I remember times when the printed pages would be multicolored. I remember expecting that each page would be run through the printer several times, once for each color, but that’s not at all how it worked. The “printer” had no ink, only solvent. The “ink” (if that’s the right term) was on the back of the master copy, and it got there by picking it up for another page behind. (Imagine carbon paper facing the wrong way, but mega thick.) So making a multicolor page was easy, by just switching what color was in back. Positioning was automatic, because whatever you drew on the front determined everything.

Did anyone mention carbon paper yet?

Hey, remember having the TV repairman over to the house? (or housecalls from doctors?)

Mom always told him the TV was in the bedroom, but I never saw one up there.

We had a Muntz TV, just like this one. Vacuum tubes needed replacing a lot, but man, those three channels in living black & white were stunning.

Actually, I heard of a couple of cases last year, at the height of COVID, when some doctors preferred to go out for a house call, rather than have the patient come and infect the office.

I’ve been making maps for 30 years. It’s my job. I am a GIS professional and we publish everything online. My Wife and I of course have GPS in our phones and in our cars.

As comfortable as I am using the GPS in the car, I still like having an atlas along on long road trips. So does my Wife. A paper map really helps me orientate to my surroundings. It helps to quickly be able to page to another state that may be a day away and get the basics in my head.

Blindly following a GPS does not give a sense of where I am. I have to have that. But I’m talking about long road trips. The last long one my Wife and it did was a big circle in the US. We covered 17 states.

I had a cassette recorder. I would buy blank tapes and record songs off the radio, I tried to time starting and stopping to get as little as possible talking by the DJ. Even now I can hear what the DJ said at the end of Joy to the World. (and I still anticipate the 8 track click when I hear Best of My Love by the Eagles)

Later, I got my first computer (TI99/4a). I would connect a cassette recorder to the computer to save programs and files.

Yes, absolutely! That’s how Dad listened to the Cards when they played the Dodgers or Giants.

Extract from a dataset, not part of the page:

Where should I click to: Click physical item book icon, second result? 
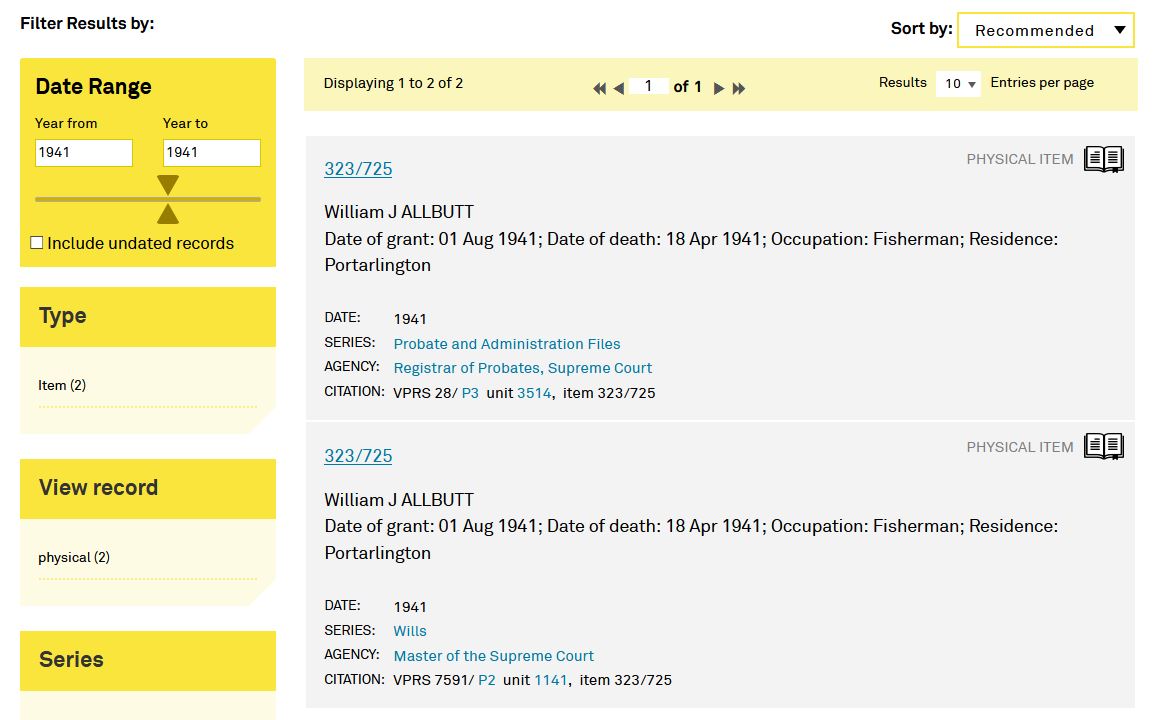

That’s a stereoplotter - I see you found that out, but the Wiki does give a good explanation of how they work. I’ve driven an old-style pre-fancy computer one before, they’re hard.

Post 123.

For long road trips, I use Google Maps on my phone for guidance…and I use my car’s built-in nav system for a zoomed-out view of the whole route, similar to how you use your atlas.

This at least has survived as acronyms in emails. The “cc” and “bcc” address fields stand for “carbon copy” and “blind carbon copy”. I bet almost no one under 40 knows this or if they do, knows what it means.

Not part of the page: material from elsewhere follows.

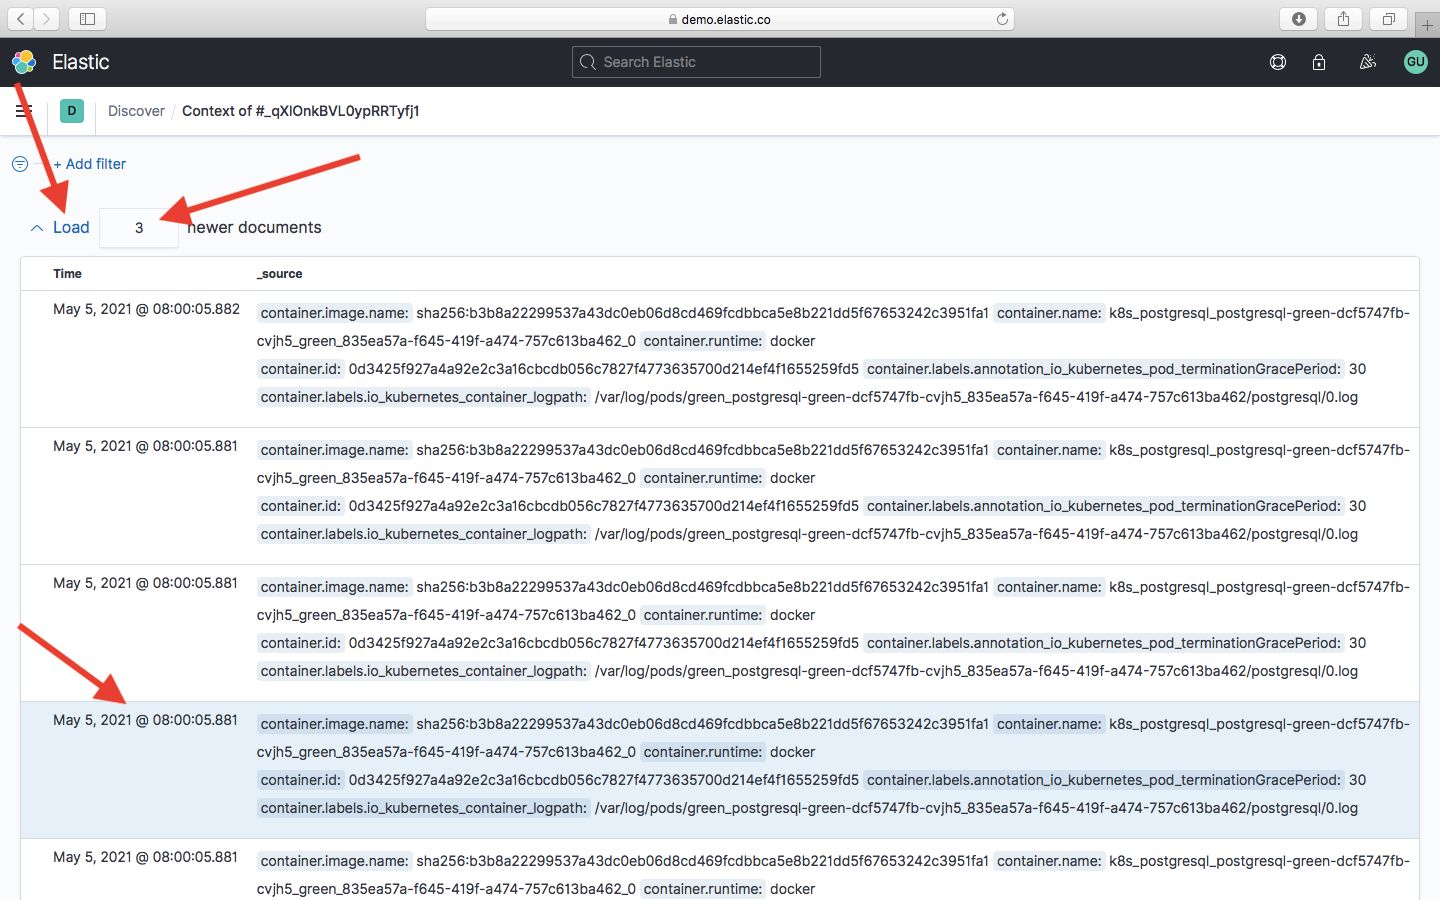This screenshot has width=1440, height=900.
Task: Click the newer documents count field
Action: point(139,228)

I vividly remember seeing the label on the side of the can that said “WARNING: Causes central and peripheral nervous system damage by contact with skin” and then dousing my light tables (and by extension my bare hands) with that stuff.

The only prepress chemical I ever treated with any respect was the ‘deletion fluid’ that was used to etch mistakes off of printing plates. One of the crusty old pressmen I worked with told me to think of it as ‘fingertip deletion fluid’. I never handled it after that. The label listed all kinds of nasty sounding stuff.

Yeah, I always had two copies of the Thomas Guide.

“The vertical hold is screwing up again! Jam the toothpick back into the channel changer.”

“You really screwed uo this time. The principal is going to give you the strap!”

“It must be really cold out, I can feel a draft from the milk door.”

It was a rite of passage for us in Southern California. When you got your first car, your parents gave you a Thomas Guide. Los Angeles & Orange Counties combined of course.

We had a console stereo. Big piece of furniture, with fabric-covered speakers on the ends. One lifted the top in the middle to get to the controls. Something like this:

It had AM/FM radio and a turntable. I remember It took a while to warm up, and the smell of the tubes…My brother liked Jesus Christ Superstar and would play it over and over, penny on the tone arm.